13th First Lady of Bangladesh
- In role 6 September 2002 – 15 February 2009
- President: Iajuddin Ahmed
- Preceded by: Nur Akhtar (acting)
- Succeeded by: Rashida Hamid

Vice-Chancellor of Atish Dipankar University of Science and Technology
- In office 2004–2011
- Preceded by: Position established
- Succeeded by: Abul Hossain Sikder

Personal details
- Born: 1934/1935
- Died: 21 April 2018 (aged 83) Dhaka, Bangladesh
- Spouse: Iajuddin Ahmed
- Children: Imtiaz Ahmed Babu
- Occupation: Academic
- Awards: Ekushey Padak

= Anwara Begum (academic) =

First Lady of Bangladesh from 2002 to 2009

Anwara Begum (1934/1935 – 21 April 2018) was a Bangladeshi academic. In 2006, she was awarded the Ekushey Padak by the government of Bangladesh for her contribution to education. She was married to the 14th President of Bangladesh, Iajuddin Ahmed, and served as the First Lady of Bangladesh from 2002 until 2009.

==Career==
Begum was a professor at the Department of Zoology, University of Dhaka.
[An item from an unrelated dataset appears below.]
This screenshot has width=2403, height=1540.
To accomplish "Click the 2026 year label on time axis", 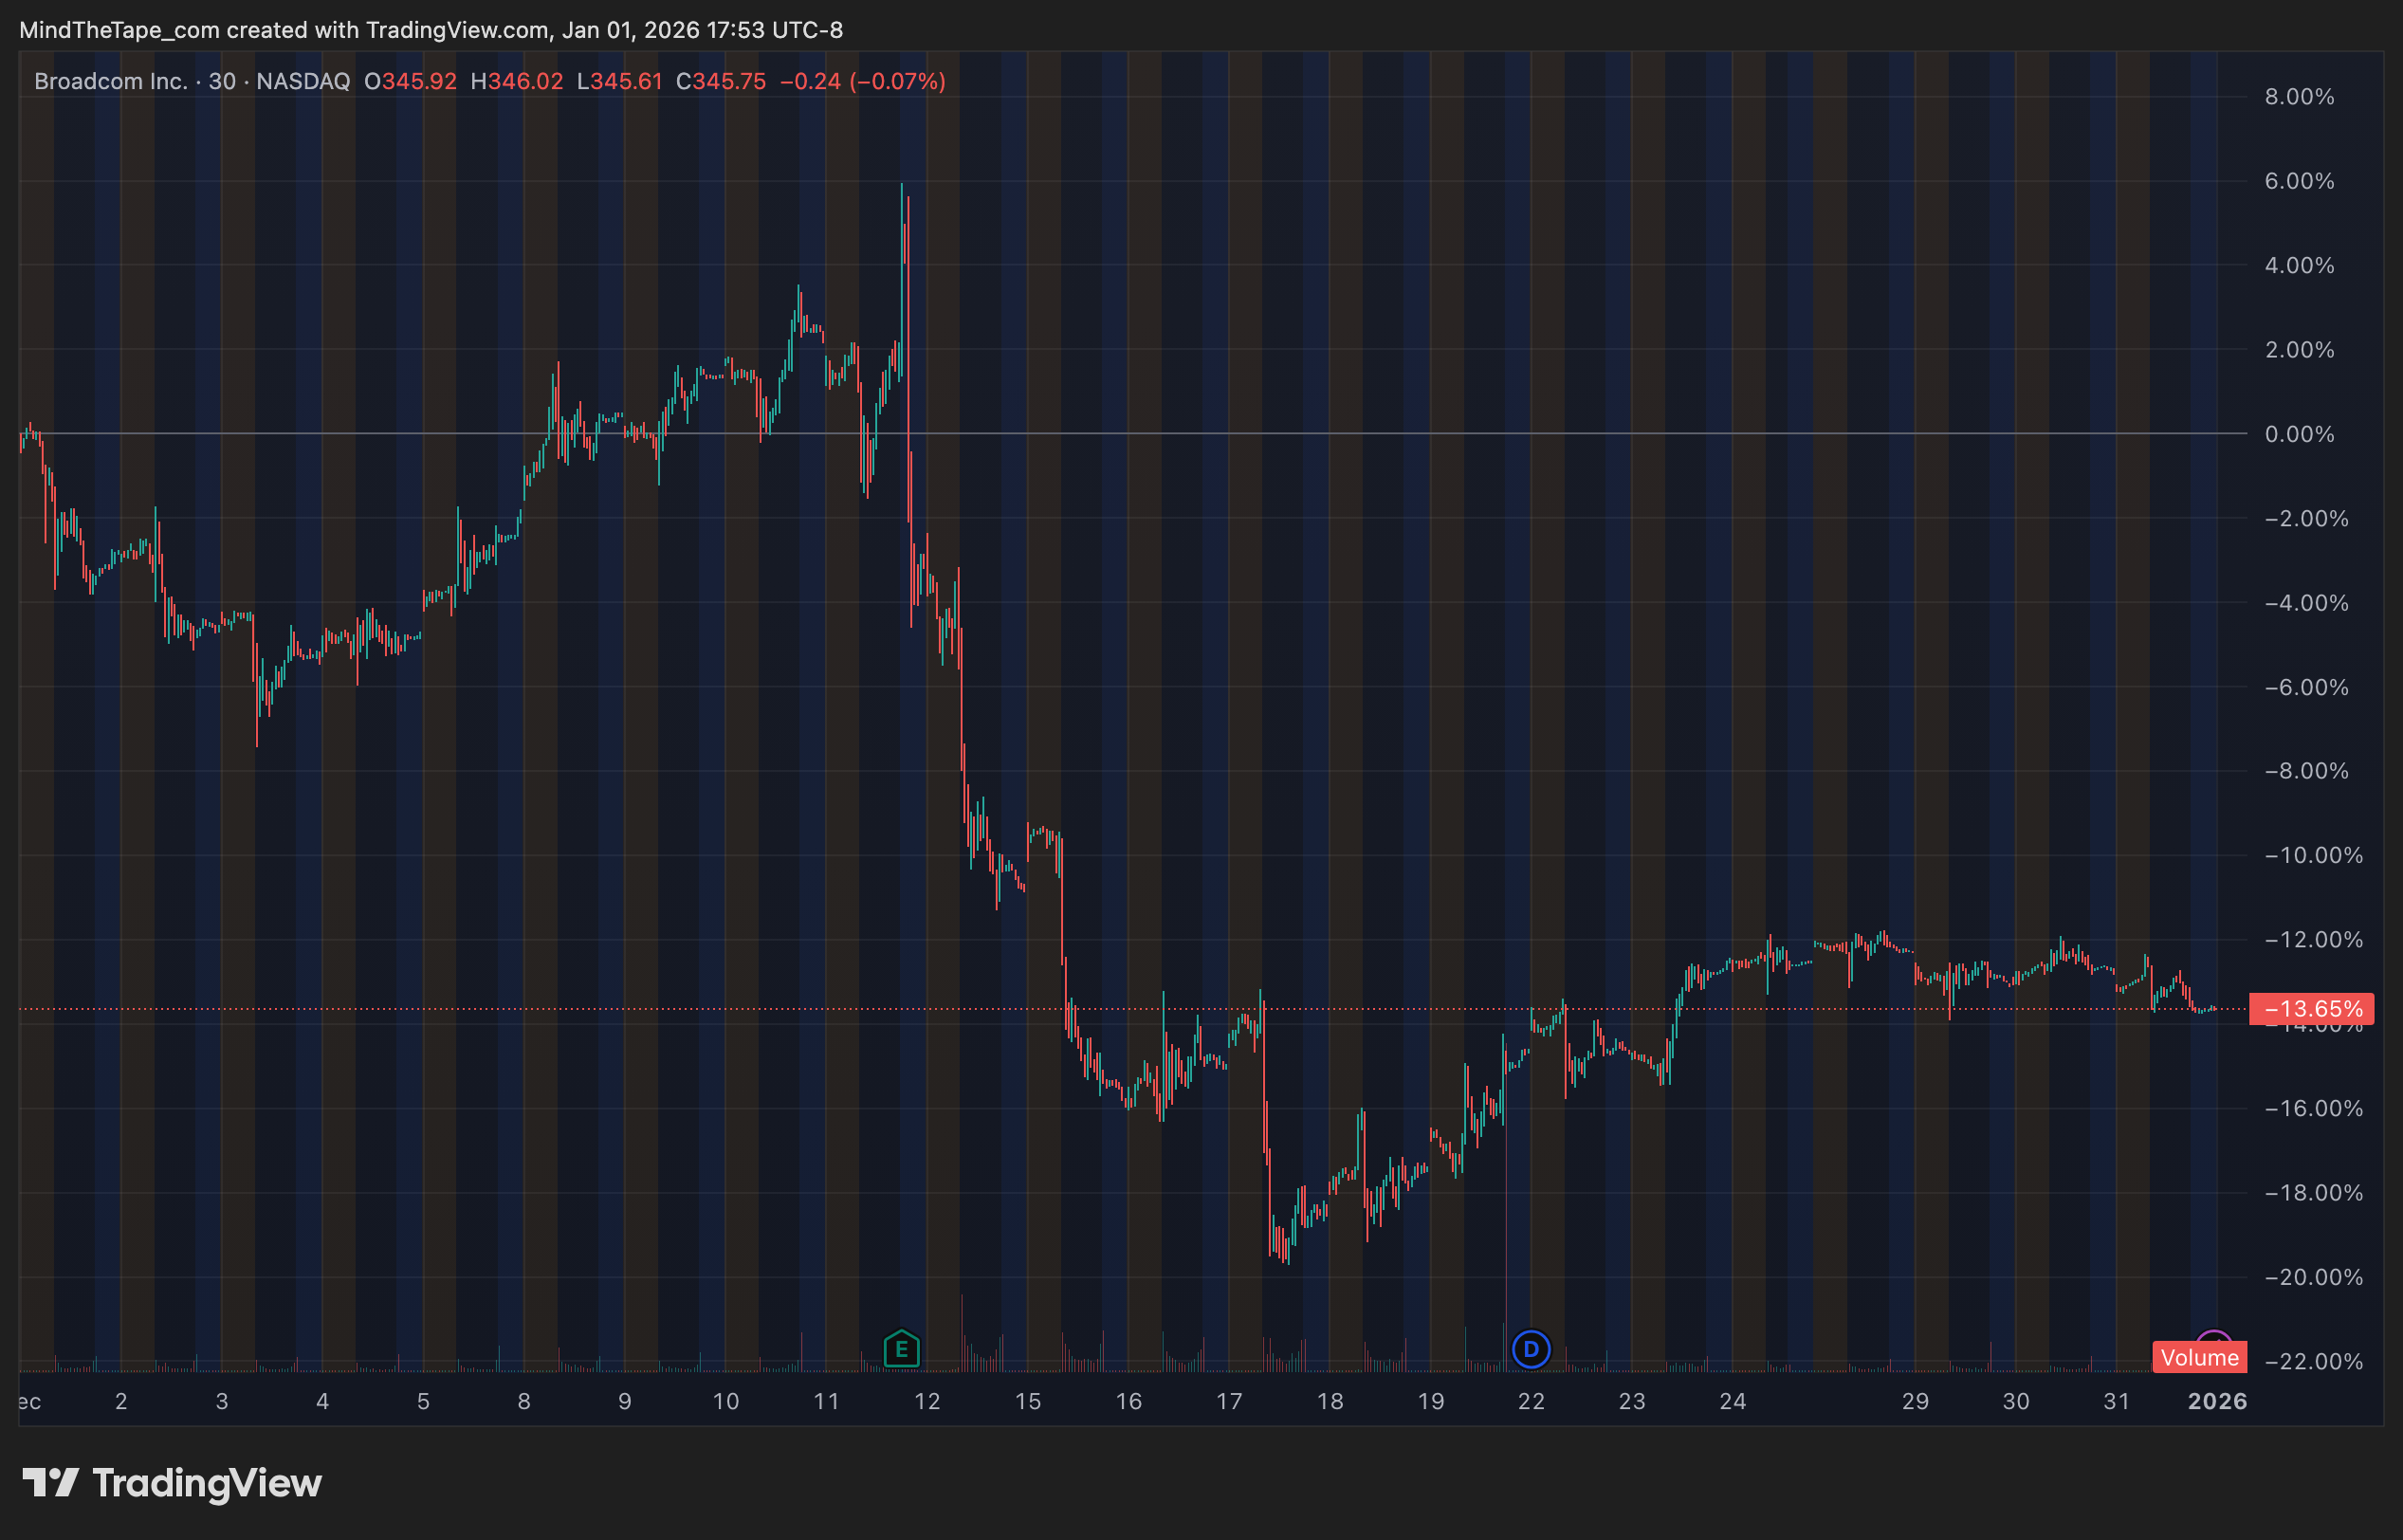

She later served as the chairman of the Department of Zoology and the provost of the Shamsun Nahar Hall.

She was the first chairman of the board of trustees and the founding vice-chancellor of Atish Dipankar University of Science and Technology, a private university in Dhaka.

==Personal life==
Begum and her husband, Iajuddin Ahmed, had a son, Imtiaz Ahmed Babu.